Flávio Bolsonaro declarou à reportagem que não procede a informação de que Wellington Sérvulo morava em Portugal enquanto estava lotado no gabinete na Alerj. Segundo o deputado estadual e senador eleito, a família de Wellington tem cidadania portuguesa e se mudou para lá.
Segundo o parlamentar, Wellington os visitava esporadicamente e trabalhou normalmente no gabinete até ser exonerado. Flávio Bolsonaro considerou o depósito de R$ 1.500 corriqueiro e pontual e disse que não pode ser cobrado por isso. Ele reiteirou que não é investigado, mas está à inteira disposição das autoridades.
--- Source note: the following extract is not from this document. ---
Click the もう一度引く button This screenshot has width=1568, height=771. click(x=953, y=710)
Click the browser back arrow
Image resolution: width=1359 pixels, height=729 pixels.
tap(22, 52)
O presidente interino da Alerj, André Ceciliano, ressaltou também ao JN que constar no relatório não significa que os assessores tenham praticado condutas ilícitas.
Márcio Pacheco afirmou à reportagem que sete dos nove funcionários não trabalham mais no gabinete e que está apurando o caso.
Paulo Ramos disse ao telejornal que pessoas de bem têm as vidas pessoais e profissionais ilegalmente devassadas por serem assessores parlamentares.
Já Carlos Minc afirmou que não é investigado e a movimentação de um assessor se refere a uma herança.
Doutor Deodalto disse que todos os citados prestarão os esclarecimentos quando necessário.
O Solidariedade declarou que desconhece os fatos, mas entende que todos os citados prestarão os devidos esclarecimentos.
O JN não conseguiu resposta dos demais citados.